How does the SECTIONS directive in OpenMP distribute work?

The code posted by the OP will never execute in parallel, because the parallel keyword does not appear. The fact that the OP got ids different from 0 shows that probably his code was embedded in a parallel directive. However, this is not clear from his post, and might confuse beginners.

The minimum sensible example is (for the first example posted by the OP):

#pragma omp parallel sections
{
    #pragma omp section
    { 
        printf ("id = %d, \n", omp_get_thread_num());
    }

    #pragma omp section
    { 
        printf ("id = %d, \n", omp_get_thread_num());
    }
}

On my machine, this prints

id = 0,
id = 1,

showing that the two sections are being executed by different threads.

It's worth noting that however this code can not extract more parallelism than two threads: if it is executed with more threads, the other threads don't have any work to do and will just sit down idle.

The idea of parallel sections is to give the compiler a hint that the various (inner) sections can be performed in parallel, for example:

#pragma omp parallel sections
{
   #pragma omp section
   {
      /* Executes in thread 1 */
   } 
   #pragma omp section
   {
      /* Executes in thread 2 */
   } 
   #pragma omp section
   {
      /* Executes in thread 3 */
   } 
   /* ... */
}

This is a hint to the compiler and not guaranteed to happen, though it should. Your output is kind of what is expected; it says that there are #sections being executed in thread id 1, and in thread 2. The output order is non-deterministic as you don't know what thread will run first.

Change the first line from

#pragma omp sections

into

#pragma omp parallel sections

"parallel" directive ensures that the two sections are assigned to two threads. Then, you will receive the following output id = 0, id = 1,

You are missing parallel keyword. The parallel keyword triggers the openmp run in parallel.

According to OpenMP standard 3.1, section 2.5.2 (emphasis mine):

The sections construct is a noniterative worksharing construct that contains a set of structured blocks that are to be distributed among and executed by the threads in a team. Each structured block is executed once by one of the threads in the team in the context of its implicit task.

...

Each structured block in the sections construct is preceded by a section directive except possibly the first block, for which a preceding section directive is optional. The method of scheduling the structured blocks among the threads in the team is implementation defined. There is an implicit barrier at the end of a sections construct unless a nowait clause is specified.

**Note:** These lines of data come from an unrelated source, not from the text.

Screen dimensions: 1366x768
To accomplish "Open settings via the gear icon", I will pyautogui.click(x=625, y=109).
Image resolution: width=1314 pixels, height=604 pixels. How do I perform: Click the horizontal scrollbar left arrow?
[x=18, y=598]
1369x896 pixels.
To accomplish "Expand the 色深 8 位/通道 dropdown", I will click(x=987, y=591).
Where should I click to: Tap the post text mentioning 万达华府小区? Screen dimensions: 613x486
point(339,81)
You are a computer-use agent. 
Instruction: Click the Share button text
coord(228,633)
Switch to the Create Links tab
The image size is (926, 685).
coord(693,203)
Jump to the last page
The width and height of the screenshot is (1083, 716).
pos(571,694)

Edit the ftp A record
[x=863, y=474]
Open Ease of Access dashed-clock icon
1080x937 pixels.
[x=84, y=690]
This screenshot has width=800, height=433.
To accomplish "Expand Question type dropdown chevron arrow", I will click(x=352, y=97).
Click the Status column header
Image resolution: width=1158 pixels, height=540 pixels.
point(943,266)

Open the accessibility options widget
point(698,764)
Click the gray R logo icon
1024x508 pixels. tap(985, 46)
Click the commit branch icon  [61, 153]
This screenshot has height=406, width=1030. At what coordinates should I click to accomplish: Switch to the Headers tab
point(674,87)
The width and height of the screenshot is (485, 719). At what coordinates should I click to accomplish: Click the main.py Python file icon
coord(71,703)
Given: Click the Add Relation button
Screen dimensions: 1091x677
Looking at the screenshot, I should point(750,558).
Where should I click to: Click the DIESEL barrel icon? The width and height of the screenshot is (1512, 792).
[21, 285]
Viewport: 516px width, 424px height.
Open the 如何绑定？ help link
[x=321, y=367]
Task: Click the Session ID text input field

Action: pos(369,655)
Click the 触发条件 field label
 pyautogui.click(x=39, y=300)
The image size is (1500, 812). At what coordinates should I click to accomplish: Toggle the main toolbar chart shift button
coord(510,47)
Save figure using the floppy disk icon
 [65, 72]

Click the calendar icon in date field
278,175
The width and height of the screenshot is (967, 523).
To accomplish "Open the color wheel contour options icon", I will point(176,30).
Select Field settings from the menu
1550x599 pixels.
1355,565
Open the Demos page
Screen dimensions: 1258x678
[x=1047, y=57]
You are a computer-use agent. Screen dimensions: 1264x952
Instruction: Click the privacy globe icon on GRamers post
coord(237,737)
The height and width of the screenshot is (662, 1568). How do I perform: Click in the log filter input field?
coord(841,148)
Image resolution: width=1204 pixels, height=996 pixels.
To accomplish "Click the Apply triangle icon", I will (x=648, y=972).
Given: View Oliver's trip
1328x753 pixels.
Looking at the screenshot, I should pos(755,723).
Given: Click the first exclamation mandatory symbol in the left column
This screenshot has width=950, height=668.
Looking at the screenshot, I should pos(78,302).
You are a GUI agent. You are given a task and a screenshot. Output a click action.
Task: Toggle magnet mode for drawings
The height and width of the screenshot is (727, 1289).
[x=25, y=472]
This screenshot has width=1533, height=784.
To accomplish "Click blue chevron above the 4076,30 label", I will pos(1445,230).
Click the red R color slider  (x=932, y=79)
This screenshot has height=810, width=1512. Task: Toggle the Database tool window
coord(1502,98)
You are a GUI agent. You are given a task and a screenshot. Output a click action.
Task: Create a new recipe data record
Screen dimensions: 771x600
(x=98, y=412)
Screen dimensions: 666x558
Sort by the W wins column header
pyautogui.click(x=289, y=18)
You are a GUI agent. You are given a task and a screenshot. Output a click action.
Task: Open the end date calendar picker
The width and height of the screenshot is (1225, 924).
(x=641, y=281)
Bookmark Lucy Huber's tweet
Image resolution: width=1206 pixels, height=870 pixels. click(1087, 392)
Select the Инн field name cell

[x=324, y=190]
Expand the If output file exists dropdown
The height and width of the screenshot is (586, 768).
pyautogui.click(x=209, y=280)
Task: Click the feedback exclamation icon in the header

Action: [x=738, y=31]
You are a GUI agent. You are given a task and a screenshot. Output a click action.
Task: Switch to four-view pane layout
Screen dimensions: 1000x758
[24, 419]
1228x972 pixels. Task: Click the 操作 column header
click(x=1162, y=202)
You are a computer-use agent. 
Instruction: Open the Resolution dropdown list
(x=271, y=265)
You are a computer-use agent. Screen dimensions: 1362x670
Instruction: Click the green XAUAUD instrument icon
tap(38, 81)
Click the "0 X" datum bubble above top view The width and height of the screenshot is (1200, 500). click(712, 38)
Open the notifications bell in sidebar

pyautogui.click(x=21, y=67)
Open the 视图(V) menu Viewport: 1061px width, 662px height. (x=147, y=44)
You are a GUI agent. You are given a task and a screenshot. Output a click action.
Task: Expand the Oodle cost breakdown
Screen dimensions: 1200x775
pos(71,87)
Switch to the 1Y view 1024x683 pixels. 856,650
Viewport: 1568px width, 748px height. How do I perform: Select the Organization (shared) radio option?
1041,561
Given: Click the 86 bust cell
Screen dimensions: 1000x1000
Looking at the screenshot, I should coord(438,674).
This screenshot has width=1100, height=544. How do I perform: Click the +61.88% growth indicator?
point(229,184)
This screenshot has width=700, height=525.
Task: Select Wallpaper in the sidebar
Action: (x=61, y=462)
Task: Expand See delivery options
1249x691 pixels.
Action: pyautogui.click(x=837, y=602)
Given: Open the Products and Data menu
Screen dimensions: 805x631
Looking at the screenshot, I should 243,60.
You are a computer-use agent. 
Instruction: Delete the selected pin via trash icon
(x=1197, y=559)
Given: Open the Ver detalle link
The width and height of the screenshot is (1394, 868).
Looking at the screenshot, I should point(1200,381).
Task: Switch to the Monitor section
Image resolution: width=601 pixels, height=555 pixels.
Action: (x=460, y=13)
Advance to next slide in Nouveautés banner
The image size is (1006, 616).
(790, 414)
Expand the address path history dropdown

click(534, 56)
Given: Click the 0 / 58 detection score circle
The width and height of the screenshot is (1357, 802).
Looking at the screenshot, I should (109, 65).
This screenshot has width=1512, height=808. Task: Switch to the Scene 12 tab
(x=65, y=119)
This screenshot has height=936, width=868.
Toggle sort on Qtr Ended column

So, applying these rules to your case, we can argue that:

1. the different structured blocks identified in a sections directive are executed once, by one thread. In other words you have always four prints, whichever the number of threads
2. the blocks in the first sections will be executed (in a non-deterministic order) before the blocks in the second sections (also executed in a non-deterministic order). This is because of the implicit barrier at the end of the work-sharing constructs
3. the scheduling is implementation defined, so that you can't possibly control which thread has been assigned a given section

Your output is thus due to the way your scheduler decided to assign the different blocks to the threads in the team.

It may be helpful to add more information to the output line and to add more sections (if you have the thread-count)

#pragma omp parallel sections
{
    #pragma omp section
    {
        printf ("section 1 id = %d, \n", omp_get_thread_num()); 
    }
    #pragma omp section
    {
        printf ("section 2 id = %d, \n", omp_get_thread_num());
    }
    #pragma omp section
    {
        printf ("section 3 id = %d, \n", omp_get_thread_num());
    }
}

Then you may get more interesting output like this:

section 1 id = 4,
section 3 id = 3,
section 2 id = 1,

which shows how the sections may be executed in any order, by any available thread.

Note that 'nowait' tells the compiler that threads do not need to wait to exit the section. In Fortran 'nowait' goes at the end of the loop or section, which makes this more obvious.

The #pragma omp parallel is what creates (forks) the threads initially. Only on creating the threads, will the other Openmp constructs be of significance.

Hence, Method 1:

// this creates the threads
#pragma omp parallel
{
   #pragma omp sections
   {
     #pragma omp section
     {
        // code here
     }
     #pragma omp section
     {
        // code here
     }
   }
}

or

Method 2:

// this creates the threads and creates sections in one line
#pragma omp parallel sections
   #pragma omp section
   {
      // code here
   }
   #pragma omp section
   {
      // code here
   }
}